小さな手は、寒い夜が好きだった。大きな手に繋いでもらってポケットに入れてもらえるのが好きだった。ずっと手袋を忘れてしまおうと思った。
小さな手が触れたとき、少しは優しさを与えられていたのだろうか。
支えようと決めた小さな手は、支えることは出来ないまま、塞いではいけなかった小さな隙間を塞いでいた。
小さいなりに当てたつもりが、その小さな隙間には、少し、ほんの少し大きかったようで、窮屈だったんだと思う。
気付いて手を離したのに、気付いたときにはもう遅かったりする。
離したこの手の行き場がまだ分からず、あまり温かくない 自分のポケットにそっとしまい込む。
考えても尽きないけど、こうしてみんな大きくなる。昔よりはきっと一歩前に進めている。

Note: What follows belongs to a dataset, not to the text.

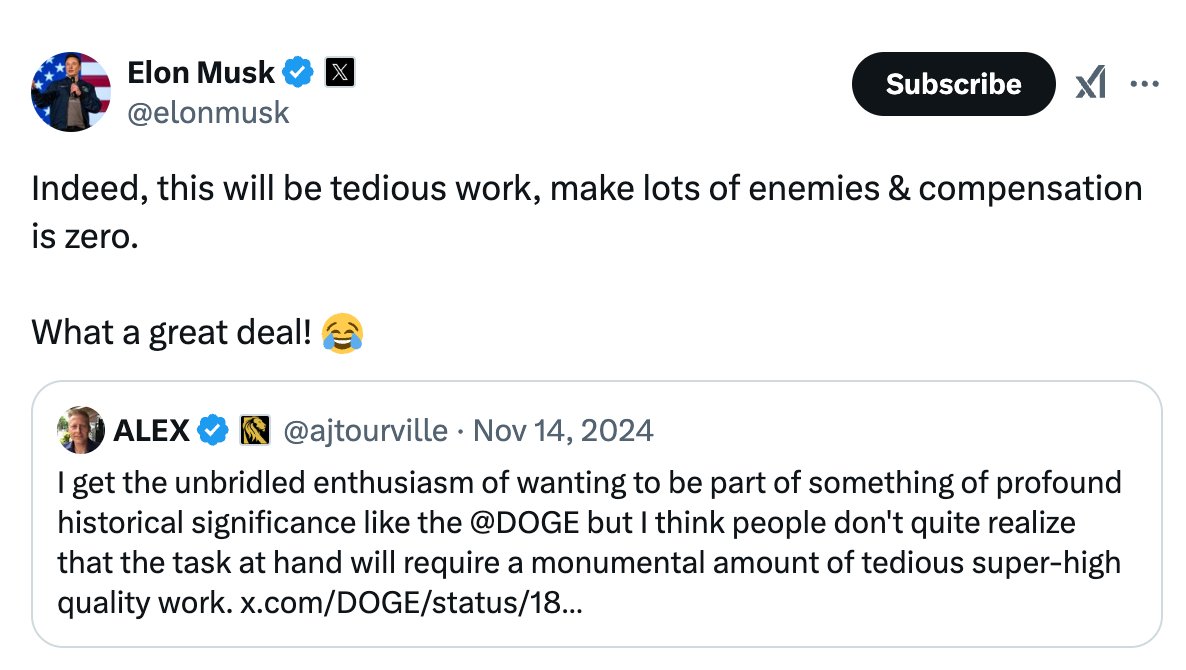Click the Elon Musk display name
Screen dimensions: 1186x670
point(200,73)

こんな私にも、暗い雨が落ちてきたらそっと傘をさしてくれる人がいる。
この優しさを大切にしよう。
小さいこと程、気付くと大きい。
そんな人に恵まれたことを今日も幸せに思う。
どんなことがあっても私はしっかり前を向いている。芯はぶれない。
それだけが私の唯一の救いだ。
もう弱い心の雨を落としたりもしない。
気付けば、いつの日か強くたくましくなり過ぎた自分がいる。
良いのか悪いのかは分からないが、これも私の大事な一歩。
私の時間は確実に日々進んでいて、まだまだ未知の世界。
ずっと目の前にかざしていた手は、少し臆病に、何かを見えないように覆っていたのかもしれない。
全てを受け止め、全てを見よう。
手で作った三角の奥に見える世界はまだまだ広いことを知っている。
もしもいつか、大切な人に暗い雨が降りかかったら、傘をさしてあげられる様なそんな人になりたいと、そう思う。